The challenges of modernizing network inventory systems
Our new report CSPs take key steps to modernize network inventory maps out the current state and modernization plans of six communications service providers (CSPs) for their network inventory systems. During interviews with those CSPs, I was struck by how we have been struggling with the same set of sticky systems and problems over my forty-five years in the industry.
Most inventory systems have been in place for many years. Why? Because they are deeply embedded in the operational processes and interfaced with many operational support systems (OSS) on one side and with many element/network management systems (EMS/NMS) on the other. Replacing an inventory system is a difficult and time-consuming task, especially since many of them have been customized.
Early in this century I interviewed former CIOs about their old TIRKS – trunk inventory record keeping system – inventory systems, which hailed from the 1960s and were still in place after all those years. I asked when they thought those systems would be retired. One put it best when he said: “Two years after I retire.” The problem was daunting.
Keeping inventory data up to date has and continues to be a major problem. Auto-discoverable network elements were introduced in the last century, although they were not queried often because the processing power of the elements had to be conserved for serving their primary function, not responding to OSS queries. Now processing power is more readily available, but many in-place network elements still are not up to the task of reporting their full set of configuration data.
The second sticky problem is that the network engineering team and the network operations center (NOC) team both need the inventory data, the first for network and service additions and optimization and the second for network and service assurance. The obvious solution is to have a shared view of the network inventory, even the same master inventory system. But these two different organizations have trouble co-ordinating their budgets to implement a unified architecture or a single system (and its evolution). This leads many organizations to have duplicate information in multiple systems for provisioning and assurance, often with differences in the data.
This has always been a problem, but is compounded as automated processes are introduced. Automation does poorly with inconsistent data, both in root cause analysis of issues but especially if closed loop mitigation processes are invoked that span assurance and provisioning processes (and data).
The third problem is that outside and inside plants are managed by different organizations with different systems. In the past these systems had to be separate: the outside plant systems had to be GIS-based to map the physical routes, while the inside plant systems had to efficiently map the complex network connectivity between elements and understand how the services used the resources of the network. These organizations continue to be separate today and will be so for the foreseeable future. To date that has not been a major operational problem, but if network slicing over 5G infrastructure becomes more important, these systems will have to be much better co-ordinated.
But some things have moved on during my time:
Interfaces to inventory systems are standardizing. The TM Forum Open Digital Architecture (ODA) standards include a rich set of interface Open APIs for moving inventory information between systems.

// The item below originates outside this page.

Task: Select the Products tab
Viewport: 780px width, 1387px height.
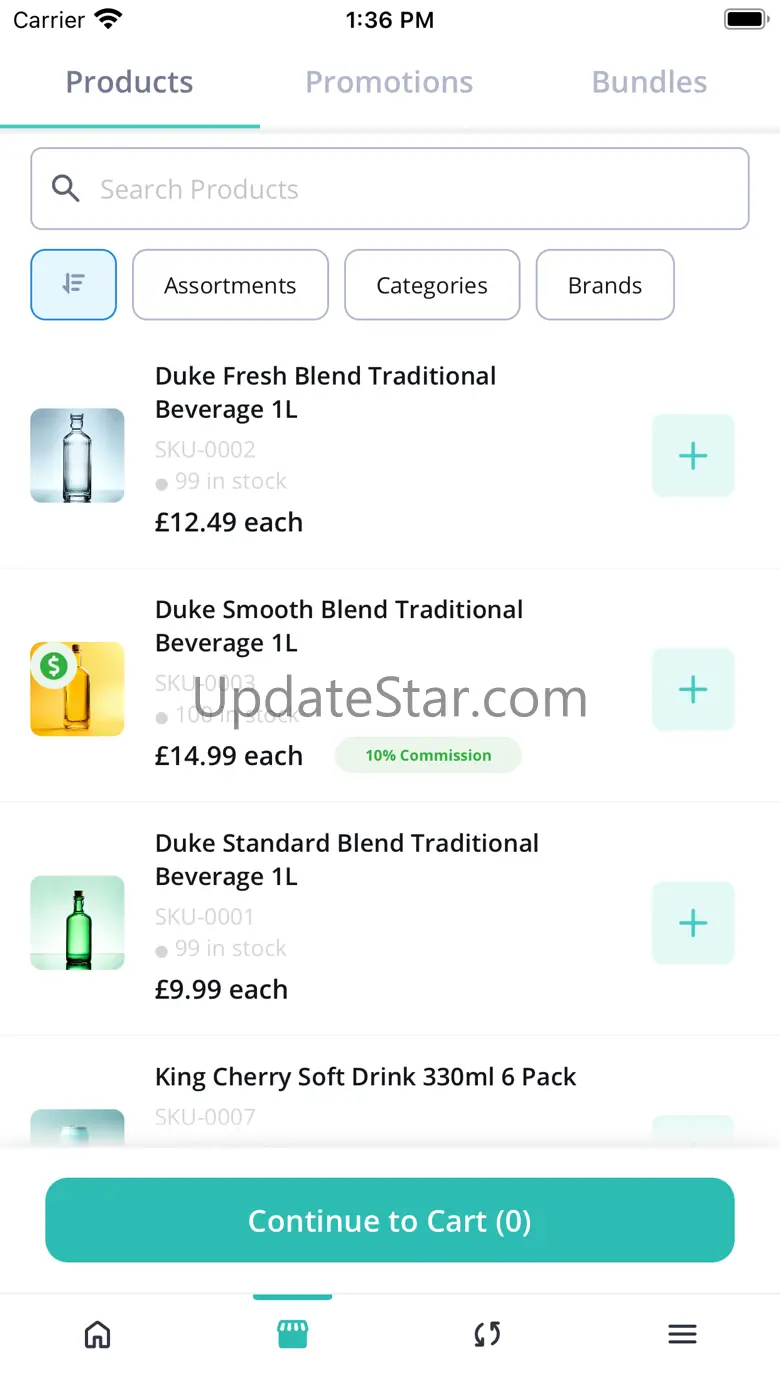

Autodiscovery is becoming ubiquitous. New network elements have a much richer set of capabilities for reporting their configuration to outside systems, especially the new generation of domain control (DC) systems (the evolution of the old EMS/NMS). These DC systems have robust interfaces based on NETCONF/YANG and GTP telemetry, increasingly specified by standards organizations. These standards are now widely required in CSPs’ RFPs.
Better performing network inventory systems are available. New graph technology databases are bringing better performance and open up the possibility of the next generation of inventory systems both inside and outside plant.
Inventory systems are being updated. Vendors of inventory systems are moving their technology base to cloud-native software architecture, built using DevSecOps processes and delivered with continuous improvement and development (CI/CD) methodologies on a hybrid cloud architecture. Every software vendor is making these changes, as the speed and cost benefits are compelling. This will help CSPs with their move to new inventory architectures.
So it’s clear that the industry is finally making some significant progress. Interface standards have greatly improved, the technology for interfacing systems is much better, and the systems are ripe for replacement by new cloud-native systems available from vendors.
I am particularly impressed with the new generation of inventory systems that are being implemented as an overlay above the existing systems, where new systems replace the systems underneath over time. This provides a low-risk, manageable path to system transformation.